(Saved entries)

┏━━

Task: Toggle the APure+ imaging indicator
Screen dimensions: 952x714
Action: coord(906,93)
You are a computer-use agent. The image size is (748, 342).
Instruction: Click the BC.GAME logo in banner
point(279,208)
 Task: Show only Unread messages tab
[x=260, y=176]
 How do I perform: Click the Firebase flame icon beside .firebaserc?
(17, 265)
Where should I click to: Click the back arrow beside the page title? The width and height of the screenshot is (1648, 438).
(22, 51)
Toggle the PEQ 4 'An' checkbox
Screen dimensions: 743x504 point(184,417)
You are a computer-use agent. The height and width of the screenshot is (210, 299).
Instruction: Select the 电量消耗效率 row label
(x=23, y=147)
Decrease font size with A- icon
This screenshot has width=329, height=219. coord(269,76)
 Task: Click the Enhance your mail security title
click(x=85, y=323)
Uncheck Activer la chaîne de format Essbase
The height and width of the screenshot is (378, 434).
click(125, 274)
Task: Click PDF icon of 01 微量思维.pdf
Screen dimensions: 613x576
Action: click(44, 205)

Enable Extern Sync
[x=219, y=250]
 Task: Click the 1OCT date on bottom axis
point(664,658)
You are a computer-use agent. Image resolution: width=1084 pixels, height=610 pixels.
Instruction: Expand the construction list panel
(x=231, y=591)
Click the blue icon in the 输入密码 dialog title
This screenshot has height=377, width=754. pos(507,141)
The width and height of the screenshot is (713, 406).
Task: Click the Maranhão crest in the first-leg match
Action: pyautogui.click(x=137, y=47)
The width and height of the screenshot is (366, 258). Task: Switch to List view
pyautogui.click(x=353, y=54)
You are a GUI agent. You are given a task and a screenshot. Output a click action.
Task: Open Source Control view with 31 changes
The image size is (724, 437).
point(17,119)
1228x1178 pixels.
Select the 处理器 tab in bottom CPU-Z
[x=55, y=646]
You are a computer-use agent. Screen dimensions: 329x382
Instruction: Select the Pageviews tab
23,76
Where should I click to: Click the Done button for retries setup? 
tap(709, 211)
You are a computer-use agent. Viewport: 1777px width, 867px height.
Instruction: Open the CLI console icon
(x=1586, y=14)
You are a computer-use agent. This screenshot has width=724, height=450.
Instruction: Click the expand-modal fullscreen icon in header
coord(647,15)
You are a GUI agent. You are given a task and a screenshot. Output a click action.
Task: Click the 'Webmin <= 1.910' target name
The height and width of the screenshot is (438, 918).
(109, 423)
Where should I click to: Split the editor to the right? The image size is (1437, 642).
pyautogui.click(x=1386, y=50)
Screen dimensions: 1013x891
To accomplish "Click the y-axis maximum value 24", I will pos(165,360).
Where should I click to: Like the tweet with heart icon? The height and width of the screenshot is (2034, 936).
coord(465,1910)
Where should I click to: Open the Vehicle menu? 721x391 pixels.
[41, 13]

┗━━

### Problem details
Would you copy exactly the lines from the one that contains "Screen dimensions: 1013x891" through the final line of the records above, including both?

### Exercise output
Screen dimensions: 1013x891
To accomplish "Click the y-axis maximum value 24", I will pos(165,360).
Where should I click to: Like the tweet with heart icon? The height and width of the screenshot is (2034, 936).
coord(465,1910)
Where should I click to: Open the Vehicle menu? 721x391 pixels.
[41, 13]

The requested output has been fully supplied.